The Following’in de ilk sezonu en sonunda bu hafta ki bölümüyle sona erdi. Bu sezon için yüzeysel olarak birkaç şey söylemek istiyorum.
Spoiler içereceği için ona göre okumanızı tavsiye ederim. Bölüm bölüm olmasa da genel spoiler yeme ihtimaliniz yüksek.
Dizi, güzel bir başlangıç yaptı ve izleyenler “Edgar Allan Poe hastası bir edebiyatçı-yazar katilin nasıl olacağını” merak ettiler.
Dizimizin kötü karakteri Joe Carroll(James Purefoy) ilk bölümde hapisten kaçar ve Ryan Hardy(Kevin Bacon) tarafından tekrar yakalanır. Bu olay dizinin ve Joe Carroll’un yazmaya başladığı yeni kitabının başlangıcını oluşturuyordur.
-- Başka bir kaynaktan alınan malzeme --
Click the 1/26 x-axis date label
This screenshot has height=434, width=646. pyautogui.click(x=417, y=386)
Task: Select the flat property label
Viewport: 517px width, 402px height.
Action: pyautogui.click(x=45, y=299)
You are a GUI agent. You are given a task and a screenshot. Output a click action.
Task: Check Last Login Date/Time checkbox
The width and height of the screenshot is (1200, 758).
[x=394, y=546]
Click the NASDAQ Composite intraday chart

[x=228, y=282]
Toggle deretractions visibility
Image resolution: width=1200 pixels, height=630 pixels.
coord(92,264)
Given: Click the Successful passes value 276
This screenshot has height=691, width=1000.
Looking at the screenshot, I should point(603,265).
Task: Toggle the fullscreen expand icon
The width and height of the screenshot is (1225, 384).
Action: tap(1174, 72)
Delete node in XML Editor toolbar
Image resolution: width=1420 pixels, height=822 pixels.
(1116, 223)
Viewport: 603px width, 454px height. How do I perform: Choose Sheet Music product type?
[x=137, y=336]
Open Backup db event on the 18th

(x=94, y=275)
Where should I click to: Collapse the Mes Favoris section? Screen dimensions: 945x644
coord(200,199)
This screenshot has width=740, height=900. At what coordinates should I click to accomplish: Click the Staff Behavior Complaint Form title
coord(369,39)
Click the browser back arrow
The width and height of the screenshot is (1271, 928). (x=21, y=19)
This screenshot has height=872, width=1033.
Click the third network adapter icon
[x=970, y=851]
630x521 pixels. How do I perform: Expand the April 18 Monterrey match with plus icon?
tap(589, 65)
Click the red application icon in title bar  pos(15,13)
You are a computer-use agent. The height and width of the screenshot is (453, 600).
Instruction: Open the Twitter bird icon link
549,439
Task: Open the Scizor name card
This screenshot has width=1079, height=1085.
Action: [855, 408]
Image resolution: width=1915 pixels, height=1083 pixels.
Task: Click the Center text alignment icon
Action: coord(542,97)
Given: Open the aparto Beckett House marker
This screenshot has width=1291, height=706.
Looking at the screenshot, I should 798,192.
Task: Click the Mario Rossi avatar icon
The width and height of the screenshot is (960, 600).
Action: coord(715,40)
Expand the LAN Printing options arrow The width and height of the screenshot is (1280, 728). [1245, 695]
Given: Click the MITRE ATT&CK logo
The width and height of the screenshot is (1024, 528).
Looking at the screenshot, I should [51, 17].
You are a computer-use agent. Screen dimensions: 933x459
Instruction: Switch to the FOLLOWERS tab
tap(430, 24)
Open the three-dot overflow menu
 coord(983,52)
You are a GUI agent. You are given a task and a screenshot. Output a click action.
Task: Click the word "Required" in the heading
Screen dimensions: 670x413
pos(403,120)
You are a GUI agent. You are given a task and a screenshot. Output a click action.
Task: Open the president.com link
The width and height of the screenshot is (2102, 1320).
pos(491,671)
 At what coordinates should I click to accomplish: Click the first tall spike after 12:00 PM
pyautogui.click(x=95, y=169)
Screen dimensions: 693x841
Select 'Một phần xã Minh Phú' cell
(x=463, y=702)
Edgar Allan Poe hayranı olup da onun bıraktığı izden gitmek isteyen manyak bir katilimiz olur da bu katilin hayranları olmaz mı? İşte asıl izleyenleri meraklandıran konu buydu. Baş kötümüz içerideyken onun hayranları, dışarıda, Joe’nun kitabına malzeme çıkarmaktadır. Ve elbette ki kendisi için de planları vardır ve sevdiği karısı Claire Matthews(Natalie Zea) ile birlikte onu elinden alan Ryan Hardy ‘i hikayesinin baş köşesine koyar. Yaptığı ve yapacağı her şey yazmakta olduğu kitabının bir parçasıdır.
Ümit vaat eden bir dizi olarak başladı; fakat gidişat gittikçe sıradanlaştı. İnişler çıkışlar oldu elbette ama ilk bölümlerde ki beklentileri karşılayamadı.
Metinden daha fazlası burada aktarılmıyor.